Records drawn from a dataset:
^^^^^^^^

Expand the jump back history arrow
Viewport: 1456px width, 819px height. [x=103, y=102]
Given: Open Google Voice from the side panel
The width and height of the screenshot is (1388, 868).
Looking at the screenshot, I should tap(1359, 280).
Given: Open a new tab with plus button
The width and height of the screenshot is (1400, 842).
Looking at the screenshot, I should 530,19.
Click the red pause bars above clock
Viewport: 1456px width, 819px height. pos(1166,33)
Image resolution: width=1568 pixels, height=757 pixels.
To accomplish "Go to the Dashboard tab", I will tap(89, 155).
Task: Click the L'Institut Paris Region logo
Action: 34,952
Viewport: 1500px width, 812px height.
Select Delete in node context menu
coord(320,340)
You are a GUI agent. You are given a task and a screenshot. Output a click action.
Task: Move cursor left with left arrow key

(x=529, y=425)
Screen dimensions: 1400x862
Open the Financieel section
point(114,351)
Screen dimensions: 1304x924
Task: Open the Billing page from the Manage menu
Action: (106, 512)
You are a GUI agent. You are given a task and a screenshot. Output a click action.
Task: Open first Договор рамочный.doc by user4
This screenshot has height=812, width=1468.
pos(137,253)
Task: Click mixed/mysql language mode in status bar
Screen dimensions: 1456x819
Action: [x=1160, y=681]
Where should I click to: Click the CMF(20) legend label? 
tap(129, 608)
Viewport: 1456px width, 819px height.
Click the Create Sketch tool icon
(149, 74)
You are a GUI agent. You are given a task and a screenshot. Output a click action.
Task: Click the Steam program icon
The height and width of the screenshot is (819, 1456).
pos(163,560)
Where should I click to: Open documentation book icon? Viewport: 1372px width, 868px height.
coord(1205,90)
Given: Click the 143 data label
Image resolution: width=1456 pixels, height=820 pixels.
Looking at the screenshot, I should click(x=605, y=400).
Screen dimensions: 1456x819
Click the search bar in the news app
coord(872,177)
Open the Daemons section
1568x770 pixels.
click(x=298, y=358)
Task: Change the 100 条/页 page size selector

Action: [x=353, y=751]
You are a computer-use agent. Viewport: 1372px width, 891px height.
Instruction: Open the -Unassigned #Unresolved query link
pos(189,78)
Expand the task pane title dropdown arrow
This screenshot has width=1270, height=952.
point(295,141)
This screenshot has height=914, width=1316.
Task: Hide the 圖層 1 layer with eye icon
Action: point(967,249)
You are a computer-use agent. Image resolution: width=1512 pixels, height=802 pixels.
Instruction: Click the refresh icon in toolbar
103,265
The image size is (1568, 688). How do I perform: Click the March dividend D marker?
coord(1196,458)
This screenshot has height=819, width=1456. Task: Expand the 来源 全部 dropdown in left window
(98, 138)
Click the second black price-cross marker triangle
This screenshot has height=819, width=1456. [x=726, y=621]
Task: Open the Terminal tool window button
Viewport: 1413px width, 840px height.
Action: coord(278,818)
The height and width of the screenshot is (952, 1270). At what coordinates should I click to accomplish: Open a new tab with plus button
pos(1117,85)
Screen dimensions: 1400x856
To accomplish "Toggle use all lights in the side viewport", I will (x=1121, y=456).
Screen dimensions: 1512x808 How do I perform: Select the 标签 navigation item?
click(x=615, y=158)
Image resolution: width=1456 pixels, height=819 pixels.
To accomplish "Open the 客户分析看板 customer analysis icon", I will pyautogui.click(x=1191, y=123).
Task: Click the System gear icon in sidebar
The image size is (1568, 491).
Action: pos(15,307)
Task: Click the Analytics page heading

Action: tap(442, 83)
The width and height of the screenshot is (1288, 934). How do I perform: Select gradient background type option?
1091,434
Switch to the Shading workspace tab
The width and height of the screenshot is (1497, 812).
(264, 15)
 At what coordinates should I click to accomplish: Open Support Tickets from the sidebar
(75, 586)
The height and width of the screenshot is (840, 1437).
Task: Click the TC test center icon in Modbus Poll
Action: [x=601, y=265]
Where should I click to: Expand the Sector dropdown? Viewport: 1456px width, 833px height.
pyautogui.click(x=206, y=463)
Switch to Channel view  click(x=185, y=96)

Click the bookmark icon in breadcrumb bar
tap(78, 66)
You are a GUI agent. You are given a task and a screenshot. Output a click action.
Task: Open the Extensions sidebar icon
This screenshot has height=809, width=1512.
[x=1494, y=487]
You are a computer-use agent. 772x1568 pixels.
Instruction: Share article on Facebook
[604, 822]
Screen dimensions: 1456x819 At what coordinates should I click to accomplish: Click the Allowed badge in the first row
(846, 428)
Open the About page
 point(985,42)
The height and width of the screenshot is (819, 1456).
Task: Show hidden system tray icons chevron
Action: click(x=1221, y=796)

^^^^^^^^

■ **EXERCISE REQUIREMENTS**:
Each record above should be set down again in its exact wording.

■ **TASK SOLUTION**:
Expand the jump back history arrow
Viewport: 1456px width, 819px height. [x=103, y=102]
Given: Open Google Voice from the side panel
The width and height of the screenshot is (1388, 868).
Looking at the screenshot, I should tap(1359, 280).
Given: Open a new tab with plus button
The width and height of the screenshot is (1400, 842).
Looking at the screenshot, I should 530,19.
Click the red pause bars above clock
Viewport: 1456px width, 819px height. pos(1166,33)
Image resolution: width=1568 pixels, height=757 pixels.
To accomplish "Go to the Dashboard tab", I will tap(89, 155).
Task: Click the L'Institut Paris Region logo
Action: 34,952
Viewport: 1500px width, 812px height.
Select Delete in node context menu
coord(320,340)
You are a GUI agent. You are given a task and a screenshot. Output a click action.
Task: Move cursor left with left arrow key

(x=529, y=425)
Screen dimensions: 1400x862
Open the Financieel section
point(114,351)
Screen dimensions: 1304x924
Task: Open the Billing page from the Manage menu
Action: (106, 512)
You are a GUI agent. You are given a task and a screenshot. Output a click action.
Task: Open first Договор рамочный.doc by user4
This screenshot has height=812, width=1468.
pos(137,253)
Task: Click mixed/mysql language mode in status bar
Screen dimensions: 1456x819
Action: [x=1160, y=681]
Where should I click to: Click the CMF(20) legend label? 
tap(129, 608)
Viewport: 1456px width, 819px height.
Click the Create Sketch tool icon
(149, 74)
You are a GUI agent. You are given a task and a screenshot. Output a click action.
Task: Click the Steam program icon
The height and width of the screenshot is (819, 1456).
pos(163,560)
Where should I click to: Open documentation book icon? Viewport: 1372px width, 868px height.
coord(1205,90)
Given: Click the 143 data label
Image resolution: width=1456 pixels, height=820 pixels.
Looking at the screenshot, I should click(x=605, y=400).
Screen dimensions: 1456x819
Click the search bar in the news app
coord(872,177)
Open the Daemons section
1568x770 pixels.
click(x=298, y=358)
Task: Change the 100 条/页 page size selector

Action: [x=353, y=751]
You are a computer-use agent. Viewport: 1372px width, 891px height.
Instruction: Open the -Unassigned #Unresolved query link
pos(189,78)
Expand the task pane title dropdown arrow
This screenshot has width=1270, height=952.
point(295,141)
This screenshot has height=914, width=1316.
Task: Hide the 圖層 1 layer with eye icon
Action: point(967,249)
You are a computer-use agent. Image resolution: width=1512 pixels, height=802 pixels.
Instruction: Click the refresh icon in toolbar
103,265
The image size is (1568, 688). How do I perform: Click the March dividend D marker?
coord(1196,458)
This screenshot has height=819, width=1456. Task: Expand the 来源 全部 dropdown in left window
(98, 138)
Click the second black price-cross marker triangle
This screenshot has height=819, width=1456. [x=726, y=621]
Task: Open the Terminal tool window button
Viewport: 1413px width, 840px height.
Action: coord(278,818)
The height and width of the screenshot is (952, 1270). At what coordinates should I click to accomplish: Open a new tab with plus button
pos(1117,85)
Screen dimensions: 1400x856
To accomplish "Toggle use all lights in the side viewport", I will (x=1121, y=456).
Screen dimensions: 1512x808 How do I perform: Select the 标签 navigation item?
click(x=615, y=158)
Image resolution: width=1456 pixels, height=819 pixels.
To accomplish "Open the 客户分析看板 customer analysis icon", I will pyautogui.click(x=1191, y=123).
Task: Click the System gear icon in sidebar
The image size is (1568, 491).
Action: pos(15,307)
Task: Click the Analytics page heading

Action: tap(442, 83)
The width and height of the screenshot is (1288, 934). How do I perform: Select gradient background type option?
1091,434
Switch to the Shading workspace tab
The width and height of the screenshot is (1497, 812).
(264, 15)
 At what coordinates should I click to accomplish: Open Support Tickets from the sidebar
(75, 586)
The height and width of the screenshot is (840, 1437).
Task: Click the TC test center icon in Modbus Poll
Action: [x=601, y=265]
Where should I click to: Expand the Sector dropdown? Viewport: 1456px width, 833px height.
pyautogui.click(x=206, y=463)
Switch to Channel view  click(x=185, y=96)

Click the bookmark icon in breadcrumb bar
tap(78, 66)
You are a GUI agent. You are given a task and a screenshot. Output a click action.
Task: Open the Extensions sidebar icon
This screenshot has height=809, width=1512.
[x=1494, y=487]
You are a computer-use agent. 772x1568 pixels.
Instruction: Share article on Facebook
[604, 822]
Screen dimensions: 1456x819 At what coordinates should I click to accomplish: Click the Allowed badge in the first row
(846, 428)
Open the About page
 point(985,42)
The height and width of the screenshot is (819, 1456).
Task: Show hidden system tray icons chevron
Action: click(x=1221, y=796)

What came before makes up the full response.